Control tower officials said the plane may have lost power in one of its four engines. Bergen, the FAA spokesperson, said the agency had reports the plane lost a second engine as well.

Peter Whitelaw, who lives down a hill from the crash site, said he could see a small portion of the downed plane through the trees. He said there were few homes in the area.

"I heard a rumbling, a very loud rumbling," said Whitelaw, who was on an indoor tennis court at the time. "It sounded as if your car was gearing back and you were stripping the gears, and the typical rumble you get from a jet plane going over."

"Normally in bad weather they circle out here but this was louder than normal. Then we heard the crash," he said, adding that through the woods "I see no flames or smoke, or smell anything."

He said the road leading to the crash site was clogged with emergency vehicles.
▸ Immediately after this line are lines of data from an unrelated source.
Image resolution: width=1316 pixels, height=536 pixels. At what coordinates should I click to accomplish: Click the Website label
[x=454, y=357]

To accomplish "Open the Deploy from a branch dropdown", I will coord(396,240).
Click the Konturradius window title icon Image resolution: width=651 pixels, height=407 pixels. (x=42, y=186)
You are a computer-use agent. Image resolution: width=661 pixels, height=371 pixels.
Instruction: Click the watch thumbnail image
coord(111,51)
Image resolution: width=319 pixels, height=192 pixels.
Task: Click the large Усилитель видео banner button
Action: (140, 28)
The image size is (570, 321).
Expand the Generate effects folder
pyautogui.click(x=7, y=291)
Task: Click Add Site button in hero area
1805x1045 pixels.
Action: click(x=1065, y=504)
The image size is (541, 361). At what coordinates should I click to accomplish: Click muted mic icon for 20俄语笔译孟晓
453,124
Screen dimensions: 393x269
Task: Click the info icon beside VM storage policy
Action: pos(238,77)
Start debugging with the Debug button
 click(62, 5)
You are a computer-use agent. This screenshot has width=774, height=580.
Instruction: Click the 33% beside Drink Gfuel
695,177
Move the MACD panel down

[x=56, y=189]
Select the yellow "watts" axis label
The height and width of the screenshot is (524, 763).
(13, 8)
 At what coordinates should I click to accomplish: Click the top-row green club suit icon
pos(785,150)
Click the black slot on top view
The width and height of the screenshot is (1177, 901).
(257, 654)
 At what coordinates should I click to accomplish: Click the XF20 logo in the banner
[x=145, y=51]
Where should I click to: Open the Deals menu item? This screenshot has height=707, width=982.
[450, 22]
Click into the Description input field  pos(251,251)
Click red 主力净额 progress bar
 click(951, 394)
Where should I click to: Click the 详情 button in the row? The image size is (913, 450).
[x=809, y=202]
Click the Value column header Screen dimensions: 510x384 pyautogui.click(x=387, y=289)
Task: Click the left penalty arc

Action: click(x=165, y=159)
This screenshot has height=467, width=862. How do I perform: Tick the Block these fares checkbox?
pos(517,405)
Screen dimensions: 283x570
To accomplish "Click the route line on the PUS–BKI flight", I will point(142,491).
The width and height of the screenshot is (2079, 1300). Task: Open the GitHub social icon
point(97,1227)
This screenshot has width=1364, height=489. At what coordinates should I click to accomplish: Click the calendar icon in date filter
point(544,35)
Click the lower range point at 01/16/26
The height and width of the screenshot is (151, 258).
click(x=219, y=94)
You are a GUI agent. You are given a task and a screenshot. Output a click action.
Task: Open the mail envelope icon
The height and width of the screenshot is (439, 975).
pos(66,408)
"These are very narrow roads," Whitelaw said. "They're trying the best they can to get to where it crashed. They're running up the road with stretchers and medical equipment." Most phone lines were down and power was cut off, he said.

"I happened to see a plane going very low," said another witness, David Johnson. "At the altitude it was at I really could not hear any engines. So I am assuming the engines had conked out but there really was no fire or anything."

The area of the crash is near Oyster Bay Harbor on the north shore of Long Island, just south of the Sagamore Hill National Historic Site, home of President Theodore Roosevelt. It is a isolated, wooded area of expensive homes.

Nick Fisher, a camera operator for WCBS-TV, said there were "maybe hundreds" of rescue workers and volunteers caring for the injured.

"The plane is laying on an incline in a wooded area adjacent to a house, broken in several sections," Fisher said. "Adjacent to the airplane there is a large area where victims are being attended to, and ambulances ready to transport those most needing assistance."